━━━━━ 抜粋文

ビジュアル・ニュース解説

コンピューターウイルス、標的型や金銭を要求するタイプが急増中

2016.11.7 掲載
コンピューターウイルスによるサイバー攻撃が後を絶ちません。以前はウイルスを仕込んだメールを不特定多数に送る方法が主流でしたが、最近は特定の企業や組織を狙った「標的型メール攻撃」が急増。パソコンだけでなく、スマートフォン(スマホ)やタブレット(多機能携帯端末)を使えなくして、元の状態に戻す条件として金銭を要求する新型ウイルスも広がっています。今回はコンピューターウイルスの基礎知識や最近の被害例、個人ができる防衛策、企業・政府の対策などについて解説します。

5.急がれる情報セキュリティーの専門家育成(1)

5.急がれる情報セキュリティーの専門家育成(1)
 次々に新型が現れるウイルスの感染を完全に防ぐ方法はありませんが、リスクを避けるためにはできる限り対策を講じるべきです。個人がとれる有効な対策はコンピューターやスマホなどにウイルス対策ソフトやアプリを導入することです。ウイルス対策ソフトは外部とやり取りするデータに異常がないかを常にチェックして感染を未然に防ぐとともに、感染した場合は危険性を知らせ、端末からウイルスを除去します。

━━━━━━━━━━
━━━━━ 提供データ

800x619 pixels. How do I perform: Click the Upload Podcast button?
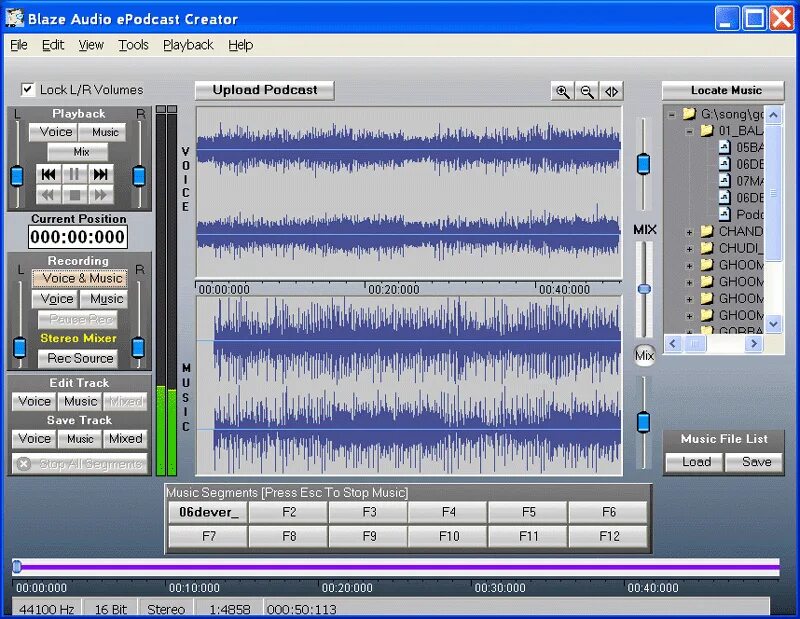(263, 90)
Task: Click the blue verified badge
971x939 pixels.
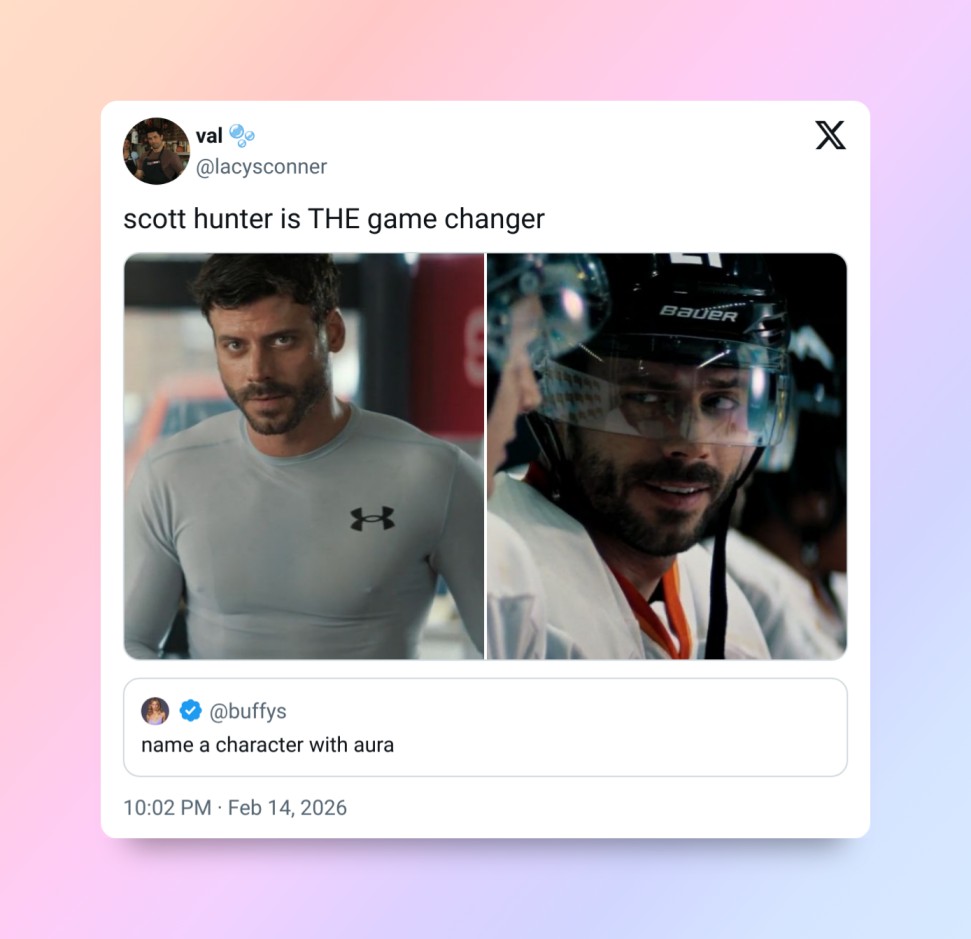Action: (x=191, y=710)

━━━━━━━━━━

コンピューターウイルスの解説を、最後の文の後から続けて書いてください。 項目は、コンピューターウイルスの解説とは別の資料である。

 同時にウイルス対策ソフトを含む、パソコン内の各種ソフトを常に最新にアップデートすることも重要です。このほか、交流サイト(SNS)で紹介されているアドレスを不用意にクリックしない、怪しいファイルをダウンロードしない、心当たりのない送り主からのメールは開封しないなど、ウイルス感染を避けるための基本行動の徹底も大切です。
 企業の対策はまずウイルスが自社のネットワークシステム内に入ってこないよう「入り口」の防御を固めることが大前提です。社内の情報ネットワークと外部のインターネットとのやり取りを特殊なソフトや機器によって制御し、第三者による不正なアクセスやウイルスの侵入を防御する「ファイアウオール」の構築が必須です。
 最近は「サンドボックス」と呼ばれる仕組みも普及しつつあります。社員のパソコンにメールを配信する前に、社内のコンピューターシステムから隔離されたサーバーでメールを開封してウイルスが紛れ込んでいないかを調べるものです。